CONSIGNES DE TRAVAIL:
A: Répondez aux questions suivantes à l'aide du texte sur Daniel Cordier, une réponse par ligne :
(i) À quel âge et en quel mois de quelle année Daniel Cordier est-il mort ?
(ii) À quel âge a-t-il publié le premier tome de ses mémoires ?
(iii) Dans quelle émission et en quelle année a eu lieu l'échange avec Bernard Pivot ?
B: Reproduisez à l'identique le passage du texte sur Daniel Cordier qui s'ouvre sur les mots « Daniel Cordier est » et se termine par les mots « souligné Bénédicte Vergez-Chaignon. ».
C: Poursuivez la rédaction du texte sur les mémoires de Daniel Cordier à partir de sa dernière phrase.

EXTRAIT DU DOCUMENT:
Bernard Pivot : « On voit certains chefs historiques de la Résistance se dire – ‘ Daniel Cordier, j’en ai jamais entendu parler’ - alors que vous êtes compagnon de la Libération, comment expliquez-vous cela ?
Daniel Cordier : Ça s’explique peut-être parce que depuis la Libération je n’ai pas fait une carrière mondaine sur les cadavres de mes camarades. » Apostrophes, 1989.
Daniel Cordier est mort à l’âge de 100 ans, en novembre 2020.
Il ne publia le premier tome de ses mémoires qu’à l’âge de 89 ans… on imagine ce qu'on aurait perdu si le sort avait décidé d’une mort plus précoce ! D’autant plus que « Daniel Cordier ne racontait pas d’anecdotes. (…) Il n’avait absolument rien du major de l’armée des Indes qui assomme son entourage en ressassant ses hauts faits. » comme l’a souligné Bénédicte Vergez-Chaignon.
C’est pourquoi, dès leur publication, les mémoires de Daniel Cordier sont devenues un classique. Le succès public fut d’ailleurs immédiat, notamment parce que le style d’écriture est vif, sans fioritures littéraires, on y lit l’Histoire à travers les yeux du jeune Cordier, et l’on est emmené, avec lui, dans les réflexions sur l’époque, dans l’incertitude, avec la fougue d’une jeunesse qui ne comprend pas tout mais qui décide sur un coup de tête de s’engager contre la trahison, de s’engager pour sauver la France.

DONNÉES FOURNIES:
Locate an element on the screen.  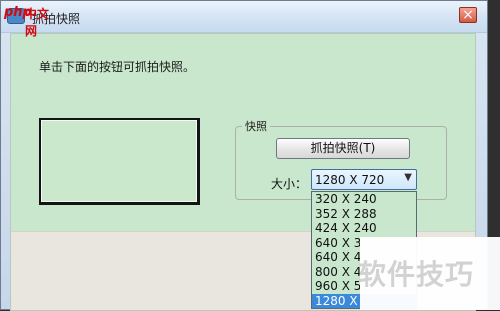
size-dropdown: 1280 X 720 ▼ is located at coordinates (364, 180).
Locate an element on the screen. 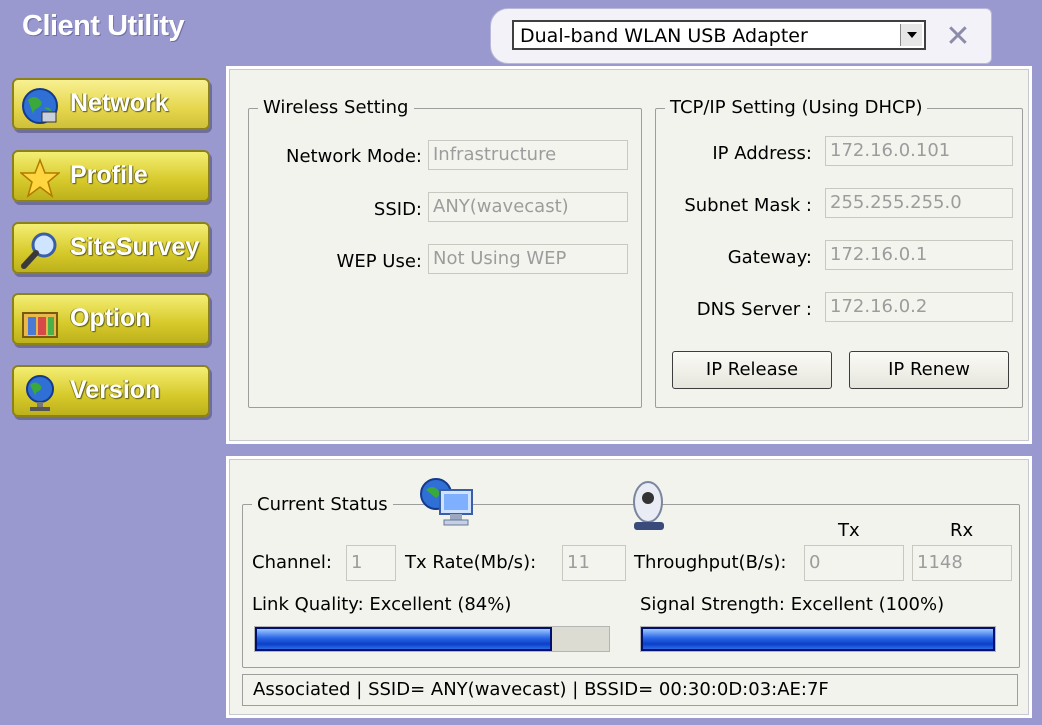  signal-strength-bar-fill is located at coordinates (818, 639).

RÉSULTATS ATTENDUS:
A:
(i) À 100 ans, en novembre 2020.
(ii) À 89 ans.
(iii) Dans Apostrophes, en 1989.

B:
Daniel Cordier est mort à l’âge de 100 ans, en novembre 2020.
Il ne publia le premier tome de ses mémoires qu’à l’âge de 89 ans… on imagine ce qu'on aurait perdu si le sort avait décidé d’une mort plus précoce ! D’autant plus que « Daniel Cordier ne racontait pas d’anecdotes. (…) Il n’avait absolument rien du major de l’armée des Indes qui assomme son entourage en ressassant ses hauts faits. » comme l’a souligné Bénédicte Vergez-Chaignon.

C:
On y lit l’évolution d'un garçon naïf en jeune homme de premier plan. On y lit sa découverte d’un monde trop complexe et la difficulté de se positionner avec assurance dans tel ou tel camp. Tout cela fait de ce récit un témoignage de premier ordre.
Daniel Cordier, doté d’une mémoire exceptionnelle, observe la manière de vivre des Français sous l’Occupation. Atterré par ce qu’il découvre en France, il évoque l’argent des marchés noirs qui coulent à flots, les Françaises qui couchent avec l’occupant, les épiciers qui s’enrichissent quand tout le monde manque de nourriture, les amis qui sont restés pétainistes malgré les évidences de la trahison, sa propre famille qui ne comprend pas son engagement auprès de De Gaulle, tous ces détails grâce auxquels la séparation entre le Bien et le Mal n’est jamais aussi bien définie qu’on voudrait le croire. Cordier évite le piège d’une simplification de l’Histoire.
Ne confondez pas Agent de Londres et Résistant.
Répondant à l’appel du 18 juin 1940 lancé par le Général de Gaulle, combien sont-ils à partir spontanément sur la route pour rejoindre Londres ? Ils sont de tous bords politiques : Daniel Cordier vient de l’extrême droite, ancien Camelot du Roi, adhérent à l’Action Française. Bref, il a surtout les idées des autres, et son récit est celui d’un jeune homme dont la mentalité évolue, qui passe d’un stade théorique à une réalité pratique. Son antisémitisme se voit ébranlé par les rencontres qu’il fait ; il découvre que les juifs ne répondent pas aux caricatures qu’il avait lues dans les journaux.
Sur le navire qui transporte la petite troupe de volontaires jusqu’en Angleterre, Daniel Cordier écrit :
« Nous sommes dix-sept jeunes qui partent pleins d’espoir de vaincre. Quand reviendrons-nous ? »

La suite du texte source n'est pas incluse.